Il primo cinguettìo di Papa Benedetto XVI

Il 12 dicembre 2012 sarà reso pubblico l’account Twitter di Papa Joseph Ratzinger. La notizia ha davvero dell’incredibile se si pensa che Papa Benedetto XVI e la tecnologia non si sono forse mai incontrati veramente. Il Papa ha sempre scritto a mano, per la precisione ” a matita “.

Di certo non lo vedremo in giro con Tablet o I-Phone a postare immagini della sua vita in tempo reale, affreschi e citazioni, ma il suo account “ @pontifex ” è già on line e sarà il Papa in persona a inviare in diretta il suo primo “cinguettìo” durante l’udienza generale di mercoledì prossimo.

L’idea è quella di avvicinare un numero sempre maggiore di persone alla Chiesa Cattolica e di divulgare il più possibile la parola di Dio. Il Papa comunicherà in otto lingue: in italiano (@pontifex_it), in inglese (@pontifex), in francese (@pontifex_fr), in spagnolo (@pontifex_es), in portoghese (@pontifex_pt), in tedesco (@pontifex_de), in polacco (@pontifex_pl), e in arabo (@pontifex_ar). Durante la conferenza stampa di presentazione dell’account Twitter, tenutasi ieri 3 dicembre 2012 , il monsignor Claudio Celli non ha escluso che in futuro vengano aggiunte altre lingue, come ad esempio il cinese.

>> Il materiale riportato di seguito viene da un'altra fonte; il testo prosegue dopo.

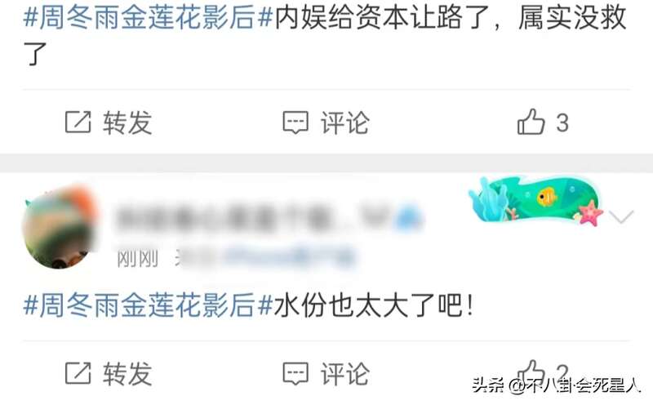Click the 评论 label under the second post
The image size is (653, 405).
(x=344, y=373)
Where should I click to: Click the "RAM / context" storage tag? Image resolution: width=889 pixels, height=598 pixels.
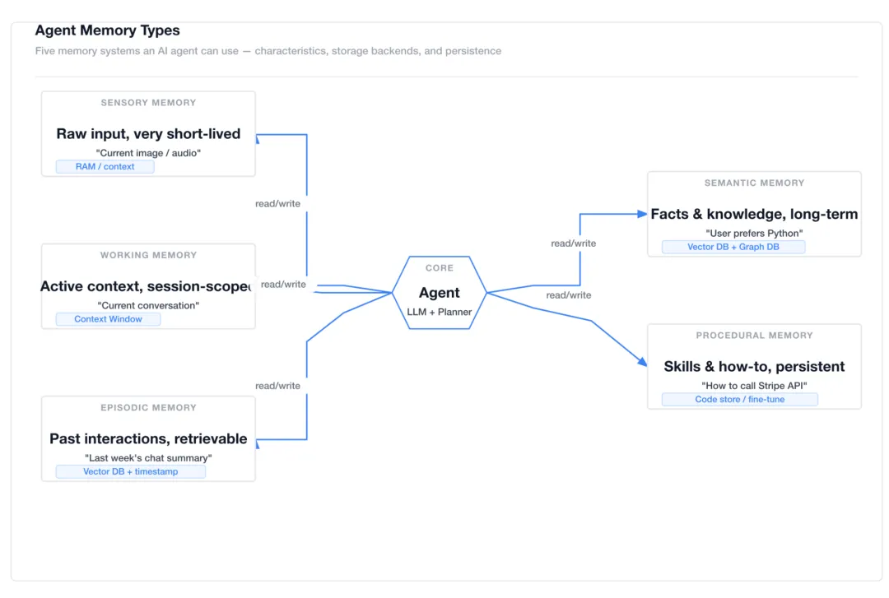coord(105,167)
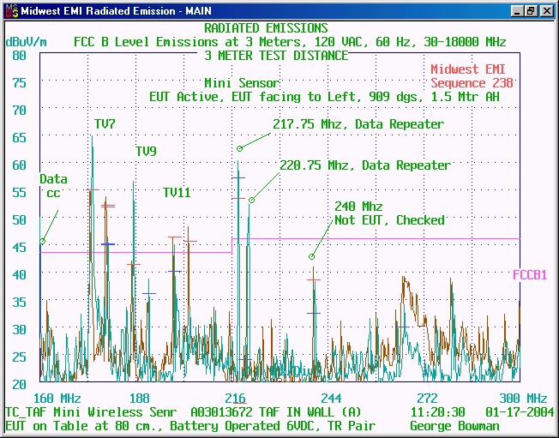Click the FCCB1 limit line label
Image resolution: width=559 pixels, height=438 pixels.
[529, 275]
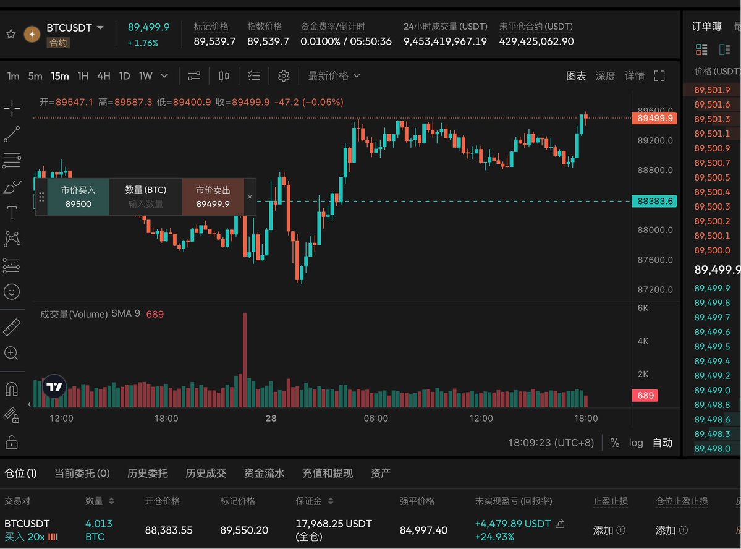Switch to the 深度 depth tab
Image resolution: width=741 pixels, height=549 pixels.
point(605,76)
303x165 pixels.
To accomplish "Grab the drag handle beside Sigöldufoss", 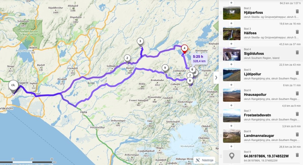I will [x=221, y=54].
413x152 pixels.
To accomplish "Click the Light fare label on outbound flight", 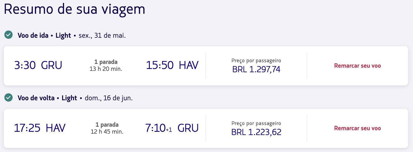I will coord(63,35).
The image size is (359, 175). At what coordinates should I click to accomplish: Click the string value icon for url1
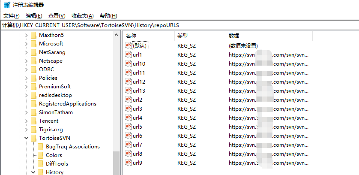(x=129, y=54)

Verrà presto presentata alla Apple The Pope” un’applicazione gratuita per i-phone che dovrebbe essere disponibile entro la fine dell’anno. Con l’applicazione sarà possibile seguire in diretta gli annunci e le omelie del Papa. L’app disporrà di una serie di webcam, della radio vaticana e del portale news per interagire tramite notifiche in tempo reale con tutti i followers.

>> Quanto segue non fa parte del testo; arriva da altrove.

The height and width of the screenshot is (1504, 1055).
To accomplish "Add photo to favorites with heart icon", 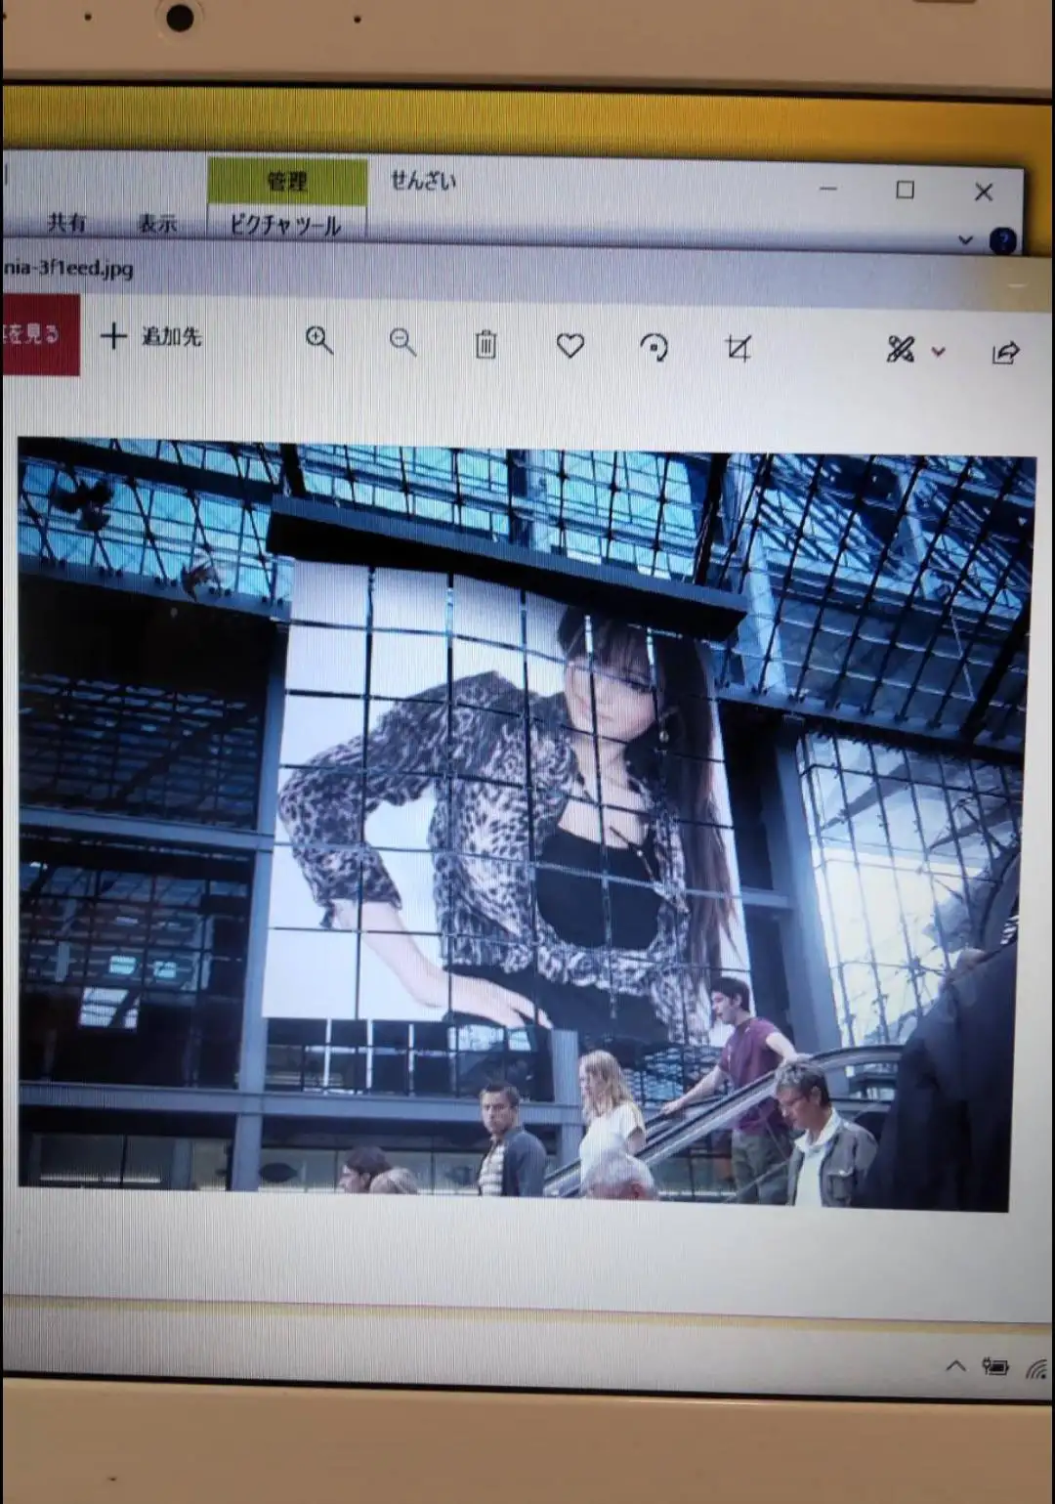I will point(570,345).
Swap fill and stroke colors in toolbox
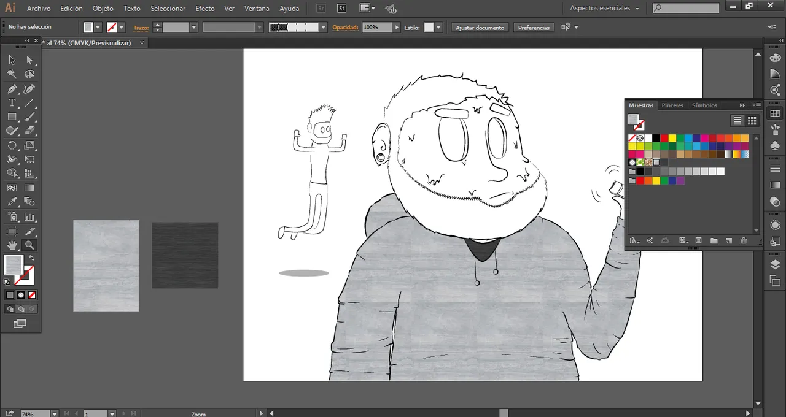The width and height of the screenshot is (786, 417). pyautogui.click(x=31, y=259)

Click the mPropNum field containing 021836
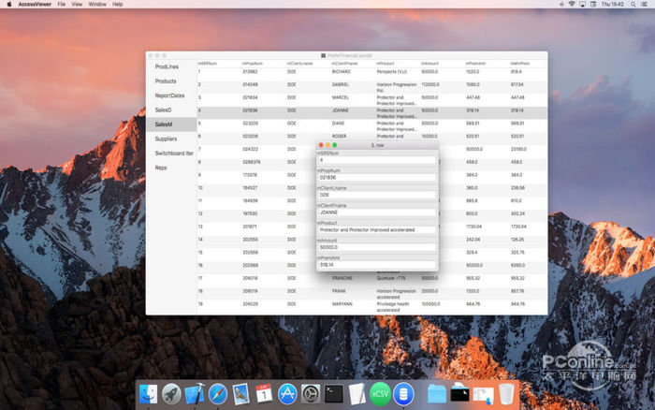click(x=377, y=177)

C’è grande curiosità da parte di credenti e non per il primo Tweet del Papa, che come è stato detto tratterà di argomentazioni inerenti alla Fede. In seguito il Santo Padre non twitterà personalmente ma uno staff lo farà per lui, leggerà però ogni post. I primi tweet consisteranno in risposte alle domande indirizzate al Papa su questioni religiose. Le domande possono essere inviate fino al 12 dicembre 2012 a “#askpontifex“.

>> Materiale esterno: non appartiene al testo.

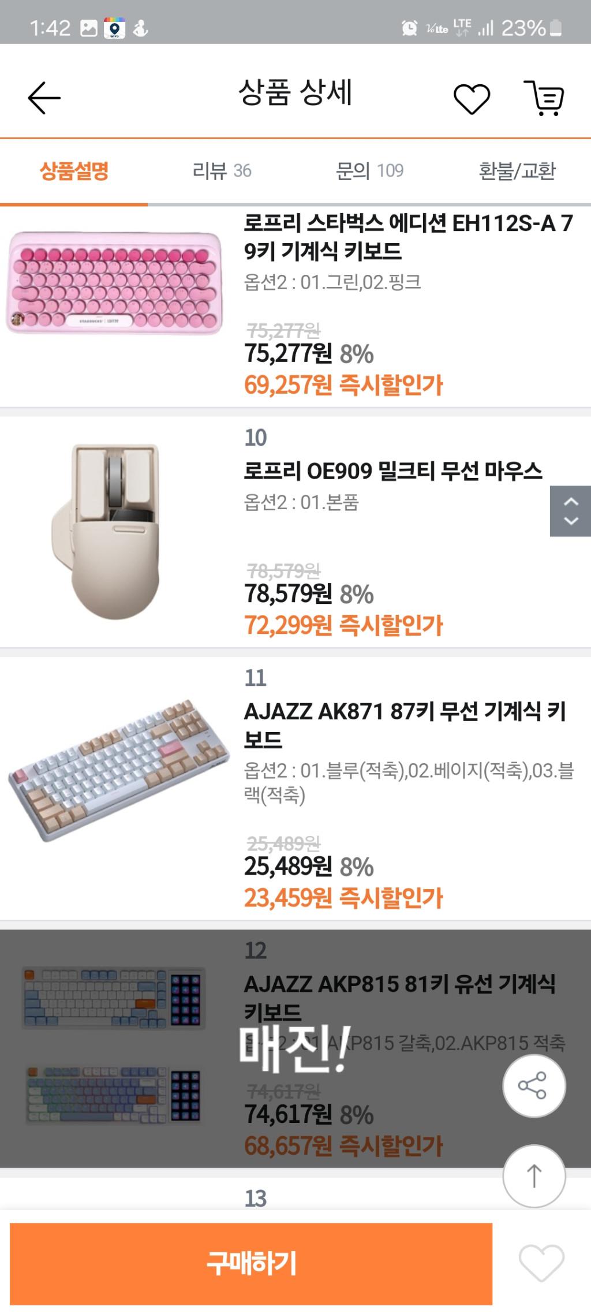Tap the up/down chevron navigation widget
Image resolution: width=591 pixels, height=1314 pixels.
tap(570, 511)
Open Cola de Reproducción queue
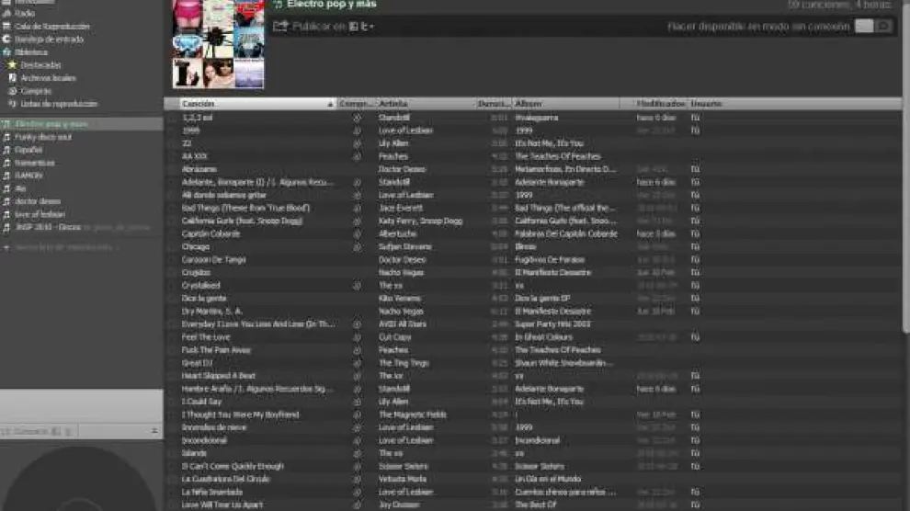 coord(52,27)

Riuscirà Twitter a trasmettere in modo veloce ed efficace il messaggio del Papa? Magari sarà un modo per avvicinare l’universo dei giovani a quello di Benedetto XVI, o sarà proprio Twitter a definirne le distanze? Staremo a vedere.

Intanto sul web impazza l’ashtag ” #IlPapaSuTwitter ” , e in molti attendevano un’occasione come questa per lanciarsi in battute e provocazioni più o meno spiritose.

Piergiorgio Paladin scrive : ” Riuscirà @Pontifex a raggiungere i 31 milioni di follower di #ladygaga?!?! #ilPapaSuTwitter ”

Marco Salvati invece scrive : ” Quindi da oggi il Papa non scomunica più. Ti defollowa direttamente. #ilPapaSuTwitter ”

Insomma piovono tweet tra i più disparati. Chissà che faccia farà il Pontefice quando li leggerà.